List every line of the listing below that contains the word "accomplish", matching case exactly.
########
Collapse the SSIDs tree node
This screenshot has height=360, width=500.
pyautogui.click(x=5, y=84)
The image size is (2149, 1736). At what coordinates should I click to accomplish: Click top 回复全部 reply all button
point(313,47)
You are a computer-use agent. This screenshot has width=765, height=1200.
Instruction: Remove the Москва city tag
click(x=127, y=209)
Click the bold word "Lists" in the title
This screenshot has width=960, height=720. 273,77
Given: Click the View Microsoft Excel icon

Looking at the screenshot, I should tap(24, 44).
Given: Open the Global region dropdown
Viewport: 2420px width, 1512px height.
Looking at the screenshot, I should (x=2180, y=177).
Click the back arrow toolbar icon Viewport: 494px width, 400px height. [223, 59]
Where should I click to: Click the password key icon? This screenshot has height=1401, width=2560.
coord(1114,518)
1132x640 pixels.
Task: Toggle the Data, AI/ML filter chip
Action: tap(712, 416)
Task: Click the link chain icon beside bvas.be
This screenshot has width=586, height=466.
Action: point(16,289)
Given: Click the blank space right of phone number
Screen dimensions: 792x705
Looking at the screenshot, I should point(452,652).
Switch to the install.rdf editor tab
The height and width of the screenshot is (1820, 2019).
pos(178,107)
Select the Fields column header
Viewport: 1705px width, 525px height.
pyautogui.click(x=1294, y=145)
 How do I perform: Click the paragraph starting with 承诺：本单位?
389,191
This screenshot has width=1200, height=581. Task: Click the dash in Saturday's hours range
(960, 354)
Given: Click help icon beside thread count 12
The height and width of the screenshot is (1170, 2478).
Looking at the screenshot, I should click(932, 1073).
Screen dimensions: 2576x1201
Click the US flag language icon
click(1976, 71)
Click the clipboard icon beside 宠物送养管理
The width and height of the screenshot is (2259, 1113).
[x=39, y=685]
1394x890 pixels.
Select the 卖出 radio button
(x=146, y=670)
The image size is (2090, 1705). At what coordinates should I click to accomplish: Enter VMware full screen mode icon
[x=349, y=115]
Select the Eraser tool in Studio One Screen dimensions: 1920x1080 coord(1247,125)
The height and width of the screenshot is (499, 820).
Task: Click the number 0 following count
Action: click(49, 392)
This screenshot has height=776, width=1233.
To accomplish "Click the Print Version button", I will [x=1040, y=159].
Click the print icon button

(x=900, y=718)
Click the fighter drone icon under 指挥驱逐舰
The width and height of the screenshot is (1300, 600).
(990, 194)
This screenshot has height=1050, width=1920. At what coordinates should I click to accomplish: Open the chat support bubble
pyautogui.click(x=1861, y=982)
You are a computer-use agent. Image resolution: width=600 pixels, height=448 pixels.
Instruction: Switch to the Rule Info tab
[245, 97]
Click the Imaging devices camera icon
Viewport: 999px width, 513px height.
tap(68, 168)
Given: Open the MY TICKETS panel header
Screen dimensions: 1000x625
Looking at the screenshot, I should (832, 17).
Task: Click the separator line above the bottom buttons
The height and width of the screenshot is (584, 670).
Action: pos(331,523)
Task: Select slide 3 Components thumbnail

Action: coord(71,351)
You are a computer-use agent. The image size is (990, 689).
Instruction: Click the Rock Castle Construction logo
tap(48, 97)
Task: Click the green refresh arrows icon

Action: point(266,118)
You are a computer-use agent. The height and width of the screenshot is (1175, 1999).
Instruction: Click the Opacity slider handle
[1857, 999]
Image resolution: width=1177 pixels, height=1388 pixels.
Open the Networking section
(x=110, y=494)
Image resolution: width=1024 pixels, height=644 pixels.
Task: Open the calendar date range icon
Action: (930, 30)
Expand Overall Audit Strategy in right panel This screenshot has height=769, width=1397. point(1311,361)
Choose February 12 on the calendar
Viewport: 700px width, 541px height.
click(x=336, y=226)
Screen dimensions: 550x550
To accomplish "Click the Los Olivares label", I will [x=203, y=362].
########
■ Response for this exercise
The image size is (2149, 1736). At what coordinates should I click to accomplish: Click top 回复全部 reply all button
The image size is (2090, 1705). At what coordinates should I click to accomplish: Enter VMware full screen mode icon
To accomplish "Click the Print Version button", I will [x=1040, y=159].
This screenshot has height=1050, width=1920. At what coordinates should I click to accomplish: Open the chat support bubble
To accomplish "Click the Los Olivares label", I will [x=203, y=362].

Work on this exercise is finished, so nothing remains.